What is Isotope? Isotopes are two or more types of atoms with the same atomic number (number of protons in their nuclei) and periodic table position but distinct nucleon numbers (mass numbers) due to differing numbers of neutrons in their nuclei. While all isotopes of the same element have nearly identical chemical properties, their atomic mass and physical attributes differ.
The term isotope is derived from the Greek roots isos (o “equal”) and topos (“place”), which signify “the same location.” As a result, different isotopes of a single element occupy the same spot on the periodic table. Margaret Todd, a Scottish doctor, and journalist identify the term to chemist Frederick Soddy in 1913.

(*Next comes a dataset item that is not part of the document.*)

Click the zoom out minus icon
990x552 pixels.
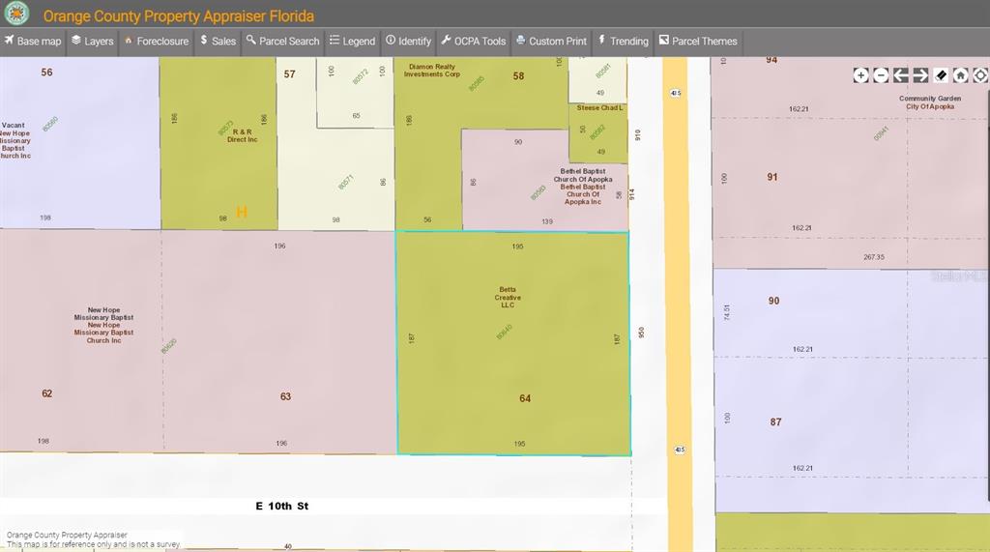(881, 75)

The atomic number is called the number of protons in the nucleus of an atom, which is equal to the number of electrons in a neutral (non-ionized) atom. Each atomic number indicates a specific element, but not an isotope; the number of neutrons in an atom of a specific component can vary widely. The mass number of an atom is identified by the number of nucleons (both protons and neutrons) in its nucleus, and each isotope of a specific element has a distinct mass number.
Carbon-12, carbon-13, and carbon-14, for example, are three carbon isotopes with mass numbers of 12, 13, and 14, accordingly. Carbon has an atomic number of 6, which indicates that every carbon atom has 6 protons, giving these isotopes neutron numbers of 6, 7, and 8, accordingly.